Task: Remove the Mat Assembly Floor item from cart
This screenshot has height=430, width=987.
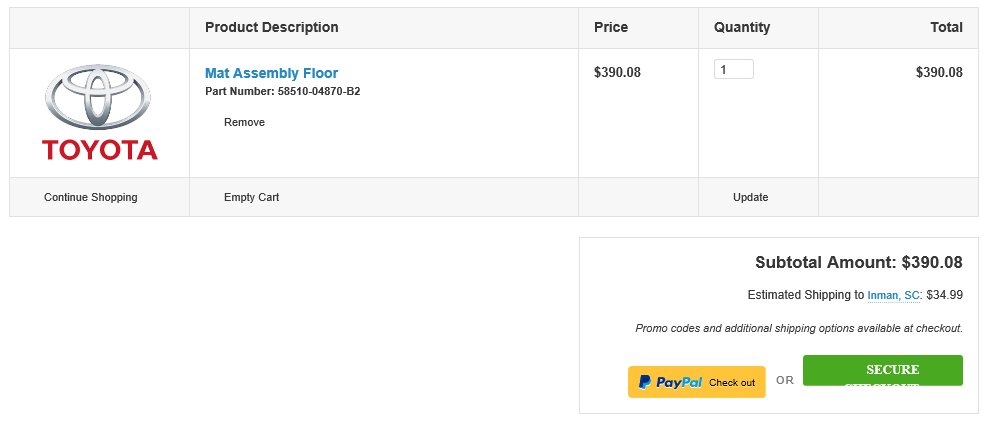Action: [x=244, y=122]
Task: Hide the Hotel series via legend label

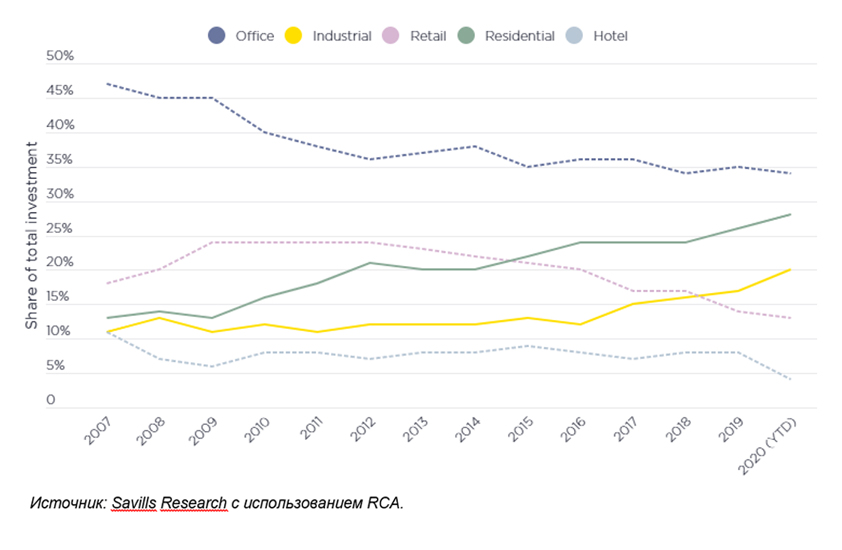Action: [x=609, y=36]
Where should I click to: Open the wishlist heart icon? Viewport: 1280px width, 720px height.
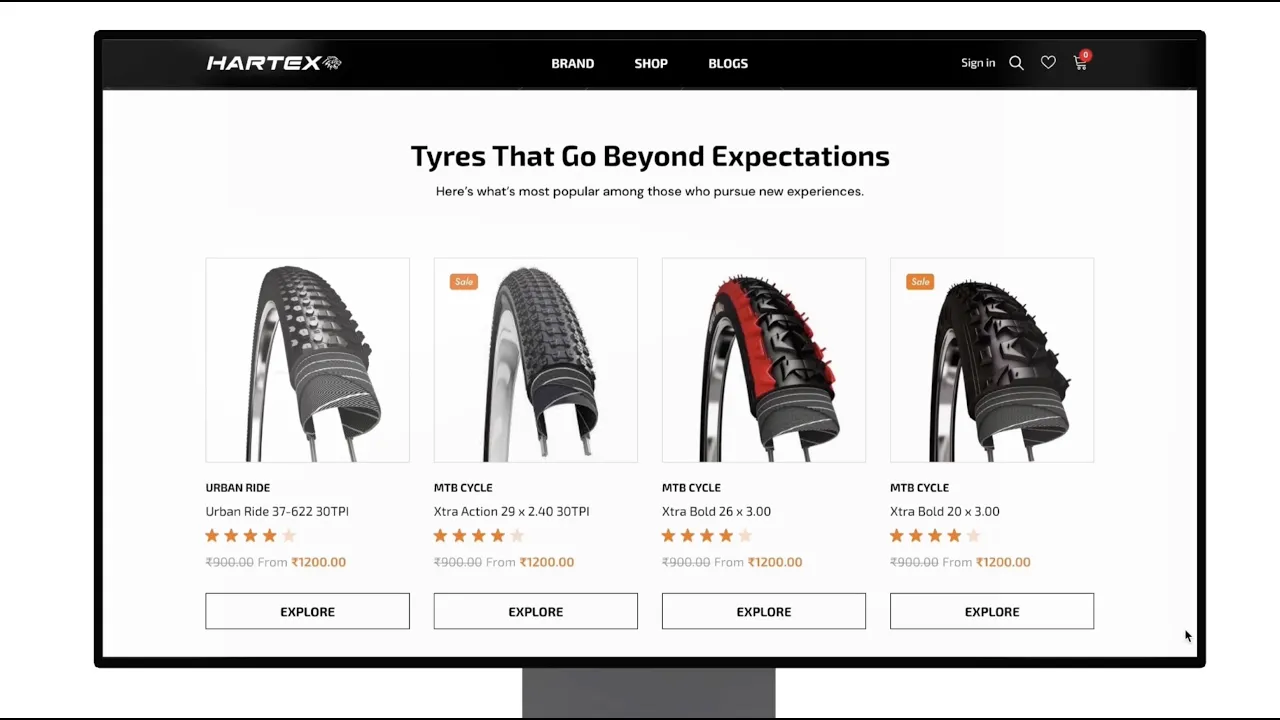(1048, 63)
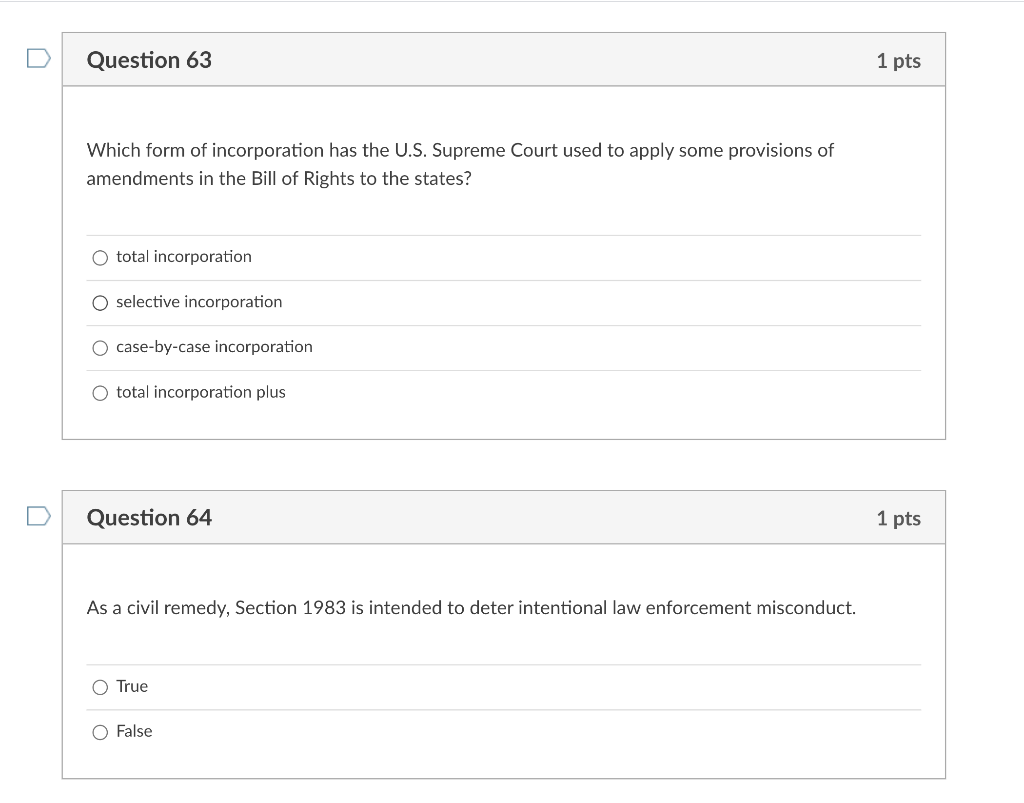
Task: Pick total incorporation plus option
Action: (100, 392)
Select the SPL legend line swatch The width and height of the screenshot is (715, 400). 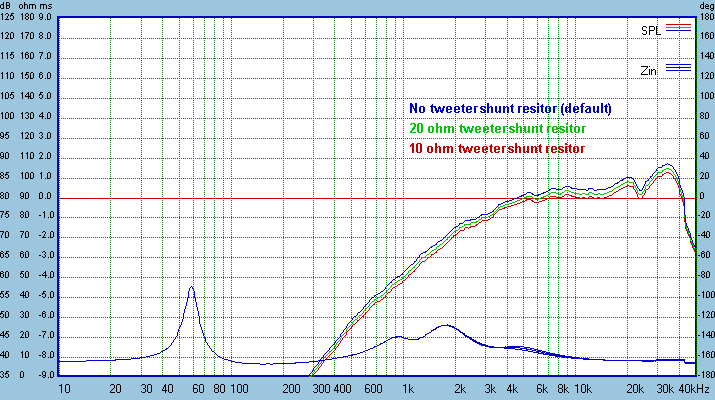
◇ ◇ ◇ ◇ ◇ ◇ ◇
**Work task:**
Copy every entry exactly; drop the pictures.

**Finished exercise:**
Task: Remove the Mat Assembly Floor item from cart
This screenshot has height=430, width=987.
Action: [x=244, y=122]
Task: Hide the Hotel series via legend label

Action: [x=609, y=36]
Where should I click to: Open the wishlist heart icon? Viewport: 1280px width, 720px height.
(1048, 63)
Task: Pick total incorporation plus option
Action: (100, 392)
Select the SPL legend line swatch The width and height of the screenshot is (715, 400). 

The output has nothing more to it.